CA's Insurance Commissioner Imposes Ban on Policy Cancellations Amid Wildfires
By Darrell Smith Merced
Source Sun-Star (Merced, Calif.)
California’s insurance commissioner has imposed a year-long ban on insurance policy non-renewals and cancellations as shellshocked Angelenos contend with multiple wildfires raging in Southern California.
The order by state Insurance Commissioner Ricardo Lara protects homeowners inside the perimeters or adjoining ZIP codes of the Palisades and Eaton fires burning in Los Angeles County for one year following Gov. Gavin Newsom’s Jan. 7 emergency declaration, regardless of loss.
“Our top priority is protecting Californians during this crisis and helping us to recover,” Lara said in a statement announcing the moratorium.
“I am using my moratorium powers to prevent insurance companies from canceling or non-renewing policies in wildfire-impacted areas so people don’t face the added stress of finding new insurance during this horrific event.”
More than 9,000 structures are damaged or destroyed; 10 people are dead in the ferocious, wind-swept infernos that have savaged the south state since Tuesday. Losses are expected to be at least $50 billion.
The largest of the fires, the Palisades Fire that ravaged Pacific Palisades and parts of Malibu; and the Eaton Fire to its east that tore through Altadena and Pasadena; are now among the most destructive in California history and still far from containment even as thousands of firefighters work around the clock to defeat the flames.
The firestorms and the ruined communities left in their wake come amid a worsening insurance crisis in a state where destructive wildfires are commonplace and where more and more insurers are concluding insuring California homeowners is not worth the risk.

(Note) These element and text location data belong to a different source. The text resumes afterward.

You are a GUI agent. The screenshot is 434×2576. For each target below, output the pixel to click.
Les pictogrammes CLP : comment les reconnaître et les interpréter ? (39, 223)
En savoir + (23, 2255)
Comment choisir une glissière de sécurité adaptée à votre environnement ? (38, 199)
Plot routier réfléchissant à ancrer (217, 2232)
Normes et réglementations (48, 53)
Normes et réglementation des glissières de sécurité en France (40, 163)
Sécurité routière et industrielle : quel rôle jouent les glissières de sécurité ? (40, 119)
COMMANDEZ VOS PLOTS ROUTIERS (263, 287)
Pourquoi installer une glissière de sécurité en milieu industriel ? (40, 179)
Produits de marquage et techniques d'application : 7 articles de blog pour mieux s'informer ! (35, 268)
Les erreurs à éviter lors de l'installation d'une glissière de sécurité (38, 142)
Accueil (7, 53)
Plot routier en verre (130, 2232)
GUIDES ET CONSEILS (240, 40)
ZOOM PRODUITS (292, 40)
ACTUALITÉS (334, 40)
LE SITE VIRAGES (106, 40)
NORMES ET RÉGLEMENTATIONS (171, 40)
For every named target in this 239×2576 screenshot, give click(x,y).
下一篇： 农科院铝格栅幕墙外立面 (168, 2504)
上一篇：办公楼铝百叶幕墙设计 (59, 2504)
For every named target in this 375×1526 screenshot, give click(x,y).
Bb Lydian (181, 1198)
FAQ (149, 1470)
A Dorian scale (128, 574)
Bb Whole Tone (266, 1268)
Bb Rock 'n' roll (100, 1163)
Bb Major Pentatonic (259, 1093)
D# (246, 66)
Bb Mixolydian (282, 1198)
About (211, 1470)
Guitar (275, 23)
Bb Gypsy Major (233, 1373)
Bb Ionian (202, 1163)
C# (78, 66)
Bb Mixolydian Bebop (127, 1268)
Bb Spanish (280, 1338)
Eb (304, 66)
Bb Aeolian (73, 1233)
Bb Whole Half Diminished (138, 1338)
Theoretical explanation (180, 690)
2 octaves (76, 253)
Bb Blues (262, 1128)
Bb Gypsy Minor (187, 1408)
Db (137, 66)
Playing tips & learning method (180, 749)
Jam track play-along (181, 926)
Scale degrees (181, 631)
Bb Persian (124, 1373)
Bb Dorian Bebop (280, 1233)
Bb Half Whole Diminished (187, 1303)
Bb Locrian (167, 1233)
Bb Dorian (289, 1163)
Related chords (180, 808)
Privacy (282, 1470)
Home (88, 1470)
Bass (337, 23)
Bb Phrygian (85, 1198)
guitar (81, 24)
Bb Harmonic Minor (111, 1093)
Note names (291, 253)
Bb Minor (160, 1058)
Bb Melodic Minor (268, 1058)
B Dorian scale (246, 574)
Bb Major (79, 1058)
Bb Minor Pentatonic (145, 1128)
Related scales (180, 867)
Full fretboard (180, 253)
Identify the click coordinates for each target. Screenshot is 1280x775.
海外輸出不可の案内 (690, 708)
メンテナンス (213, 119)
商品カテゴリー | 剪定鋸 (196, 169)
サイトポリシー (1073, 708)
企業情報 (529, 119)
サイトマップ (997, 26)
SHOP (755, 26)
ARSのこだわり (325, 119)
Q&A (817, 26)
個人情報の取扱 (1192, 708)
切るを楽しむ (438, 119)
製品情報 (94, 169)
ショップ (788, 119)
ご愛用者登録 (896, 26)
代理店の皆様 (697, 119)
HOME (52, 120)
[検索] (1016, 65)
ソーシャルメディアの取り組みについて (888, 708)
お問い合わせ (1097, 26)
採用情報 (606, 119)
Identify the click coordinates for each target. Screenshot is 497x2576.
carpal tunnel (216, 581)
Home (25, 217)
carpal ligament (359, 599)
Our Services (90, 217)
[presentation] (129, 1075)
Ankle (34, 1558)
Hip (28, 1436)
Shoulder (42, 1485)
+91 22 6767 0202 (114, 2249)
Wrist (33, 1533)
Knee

Some of the nation’s largest firms including a number of California’s top insurers, Allstate, Farmers, State Farm, USAA and Nationwide, had stopped accepting new policy applications, raised wildfire safety standards, sharply increased rate costs or are leaving the state altogether.
Allstate lost a half-billion in 2018 after two of California’s most devastating blazes, including the deadly Camp Fire in Paradise. It later shrank its coverage footprint statewide in response, calling the state “catastrophe-prone.”
Insurers shed tens of thousands of California policies following calamitous wildfires in 2017 and 2018, with many finding their way to the California FAIR Plan, the state’s insurer of last resort. The plan provides basic fire insurance coverage when that coverage isn’t available from traditional carriers.
Chicago-based Allstate stopped issuing new California policies in 2022, citing wildfires and rising costs to rebuild, but returned to the market last summer. In August, Allstate received permission from state insurance regulators to boost California homeowners’ premiums by an average of 34%.
The insurer said the rate hike would continue to safeguard homeowners while Allstate worked with Lara’s office to make more coverage available and its market more sustainable for the state homeowners.
The voter-approved Proposition 103 was enacted in 1988 and hailed then by consumer advocates as a shield against excessively costly premiums. But carriers have been able to work around the decades-old provision by declining to write new policies.
Other insurers including State Farm have also requested rate hikes from state regulators. The Illinois-based carrier was granted permission for a 20% rate increase earlier in 2024.
It’s not the first time Lara, who was re-elected to the post in 2022, has imposed a moratorium. In 2021, Lara barred insurance companies from dropping nearly 210,000 homeowners in the path of wildfires, one in a series of orders to address the shortage of coverage in areas prone to fires.